In nur vier Minuten warfen die Flugzeuge ihre tödliche Last über der Stadt ab, insgesamt 600 Tonnen Brand- und Sprengbomben. Gertraud Dingler lag zu dieser Zeit in ihrem Kinderwagen, als eine Bombe das Elternhaus traf. „Der Wagen wurde durch den ganzen Flur geschleudert“, weiß sie aus den Erzählungen ihrer Mutter. Dabei hatte sie noch unglaubliches Glück im Unglück, als ein Balken herunterstürzte und irgendwie auf dem Kinderwagen zum Liegen kam. „Dadurch hatte ich Luft zum Atmen“, erzählt Gertraud Dingler, die bis 1964 in Ingolstadt wohnte und jetzt in Lindau lebt.

In dem Durcheinander, das nach dem Luftangriff herrschte, wurde sie zunächst nicht gefunden.

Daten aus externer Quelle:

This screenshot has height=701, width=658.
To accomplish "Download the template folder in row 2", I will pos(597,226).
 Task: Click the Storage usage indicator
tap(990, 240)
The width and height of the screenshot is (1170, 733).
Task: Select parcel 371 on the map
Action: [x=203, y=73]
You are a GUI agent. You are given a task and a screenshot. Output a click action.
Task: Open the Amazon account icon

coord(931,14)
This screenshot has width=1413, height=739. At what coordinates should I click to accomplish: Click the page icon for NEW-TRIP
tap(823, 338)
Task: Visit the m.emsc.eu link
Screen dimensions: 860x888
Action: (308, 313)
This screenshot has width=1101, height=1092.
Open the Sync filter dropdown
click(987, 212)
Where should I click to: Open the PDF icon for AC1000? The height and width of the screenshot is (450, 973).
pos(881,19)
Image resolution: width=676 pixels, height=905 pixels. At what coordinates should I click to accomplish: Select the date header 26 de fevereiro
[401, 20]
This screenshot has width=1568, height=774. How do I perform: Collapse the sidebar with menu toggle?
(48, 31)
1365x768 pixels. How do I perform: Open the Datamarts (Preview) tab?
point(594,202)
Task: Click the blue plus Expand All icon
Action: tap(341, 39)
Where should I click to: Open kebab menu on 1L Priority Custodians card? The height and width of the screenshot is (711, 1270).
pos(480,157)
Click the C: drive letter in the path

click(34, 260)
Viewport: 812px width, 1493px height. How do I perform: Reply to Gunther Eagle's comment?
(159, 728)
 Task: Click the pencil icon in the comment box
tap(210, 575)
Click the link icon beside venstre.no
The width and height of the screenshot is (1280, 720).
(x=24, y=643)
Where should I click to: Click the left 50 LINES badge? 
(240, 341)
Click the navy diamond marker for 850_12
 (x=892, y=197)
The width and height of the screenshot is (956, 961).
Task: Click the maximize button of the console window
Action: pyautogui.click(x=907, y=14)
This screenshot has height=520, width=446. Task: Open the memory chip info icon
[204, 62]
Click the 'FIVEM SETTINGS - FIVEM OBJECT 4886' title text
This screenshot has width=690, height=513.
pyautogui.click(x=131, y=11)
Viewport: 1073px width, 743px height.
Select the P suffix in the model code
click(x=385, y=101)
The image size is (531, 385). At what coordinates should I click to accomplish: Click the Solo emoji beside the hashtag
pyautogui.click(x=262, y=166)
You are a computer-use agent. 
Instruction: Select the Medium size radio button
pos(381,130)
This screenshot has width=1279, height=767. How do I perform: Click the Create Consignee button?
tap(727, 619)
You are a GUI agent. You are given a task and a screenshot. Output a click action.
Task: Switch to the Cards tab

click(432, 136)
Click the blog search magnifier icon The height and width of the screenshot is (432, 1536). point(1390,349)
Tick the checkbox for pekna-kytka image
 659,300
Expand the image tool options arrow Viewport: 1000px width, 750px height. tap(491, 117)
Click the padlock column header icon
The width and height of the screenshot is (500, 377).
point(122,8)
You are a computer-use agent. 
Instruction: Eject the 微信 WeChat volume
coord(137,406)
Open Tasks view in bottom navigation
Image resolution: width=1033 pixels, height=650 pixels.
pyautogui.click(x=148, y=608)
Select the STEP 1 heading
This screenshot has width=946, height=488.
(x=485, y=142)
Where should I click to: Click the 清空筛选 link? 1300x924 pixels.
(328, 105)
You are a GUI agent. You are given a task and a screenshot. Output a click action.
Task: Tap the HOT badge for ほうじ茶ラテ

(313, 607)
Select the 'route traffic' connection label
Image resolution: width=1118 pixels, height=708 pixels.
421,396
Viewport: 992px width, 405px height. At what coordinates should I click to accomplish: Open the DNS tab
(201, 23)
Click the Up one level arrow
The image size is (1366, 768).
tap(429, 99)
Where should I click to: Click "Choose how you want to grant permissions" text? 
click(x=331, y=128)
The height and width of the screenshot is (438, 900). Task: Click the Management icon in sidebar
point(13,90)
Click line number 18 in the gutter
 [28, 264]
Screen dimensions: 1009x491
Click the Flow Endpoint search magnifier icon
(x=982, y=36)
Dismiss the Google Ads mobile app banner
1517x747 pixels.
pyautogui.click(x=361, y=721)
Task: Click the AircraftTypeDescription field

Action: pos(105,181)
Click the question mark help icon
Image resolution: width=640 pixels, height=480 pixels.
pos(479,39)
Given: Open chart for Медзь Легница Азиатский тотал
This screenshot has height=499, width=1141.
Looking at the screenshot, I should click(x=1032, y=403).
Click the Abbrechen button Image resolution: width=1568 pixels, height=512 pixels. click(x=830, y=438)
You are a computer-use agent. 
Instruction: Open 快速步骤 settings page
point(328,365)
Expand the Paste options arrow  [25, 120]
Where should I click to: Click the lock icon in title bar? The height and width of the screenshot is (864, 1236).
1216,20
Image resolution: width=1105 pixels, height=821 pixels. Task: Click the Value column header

Es war schließlich ihr Großvater, der sie schreien hörte. Nach vier Stunden hatten sich die Helfer bis zu ihr vorgearbeitet. Gertraud Dingler hatte überlebt und konnte unversehrt gerettet werden – fast zumindest. Im Kinderwagen lag eine heiße, kupferne Wärmeflasche, an der sie sich eine Ferse verbrannte. „Die Narbe sieht man noch heute“, sagt sie. Den Tag ihrer Rettung hat sie ihr Lebtag nicht vergessen: Gertraud Dingler feiert am 1. März stets nochmals Geburtstag.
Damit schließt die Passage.